● **Problem description**
Each line, starting at the one with "Given: Click Norwegian" and running to the end of the data below, is to be set down again exactly, both ends included; leave pictures out.

(Saved data entries)
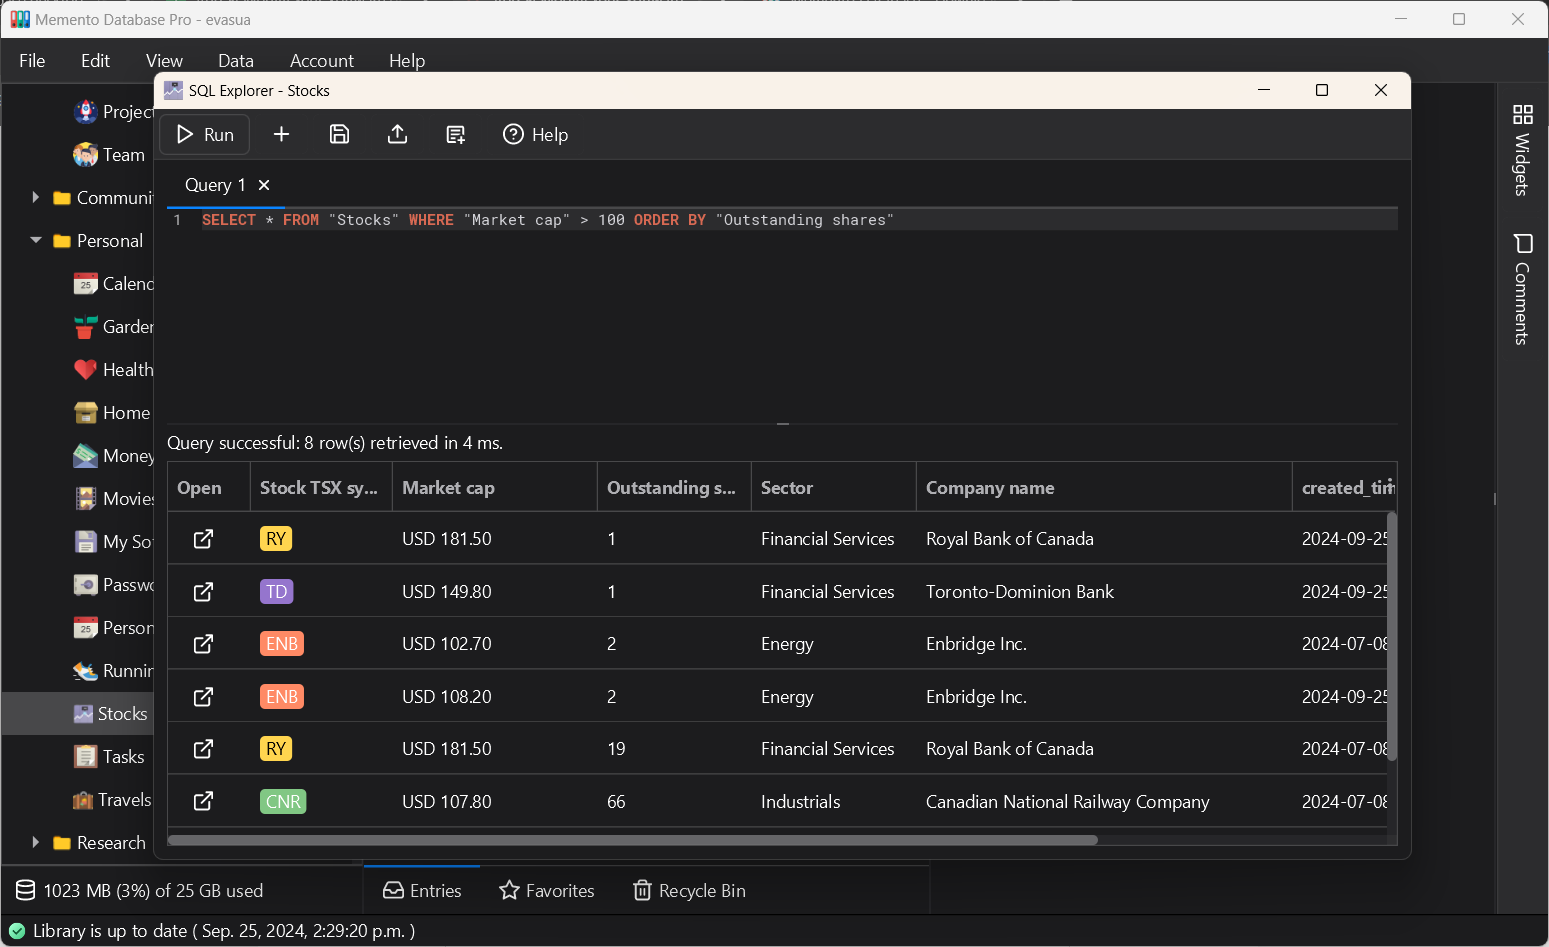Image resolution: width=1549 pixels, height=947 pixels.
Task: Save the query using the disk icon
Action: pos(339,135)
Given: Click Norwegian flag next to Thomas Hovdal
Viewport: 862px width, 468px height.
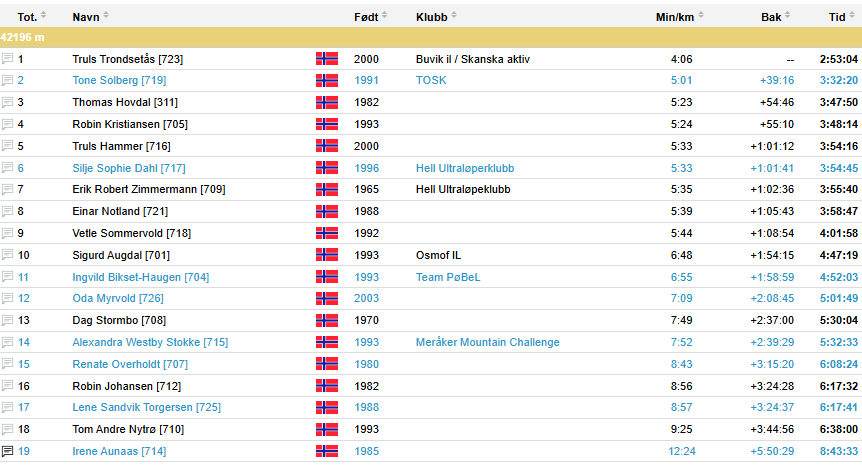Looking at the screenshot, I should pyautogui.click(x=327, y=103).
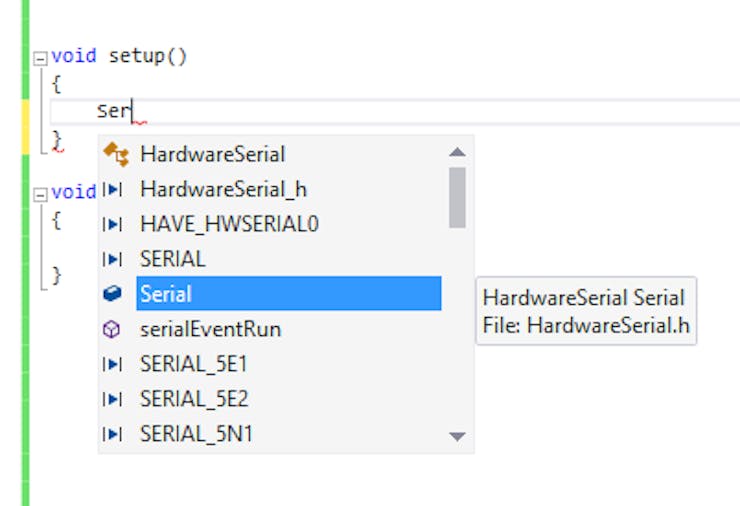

● **Solution for this task**
Given: Click Norwegian flag next to Thomas Hovdal
Viewport: 862px width, 468px height.
Looking at the screenshot, I should pyautogui.click(x=327, y=103).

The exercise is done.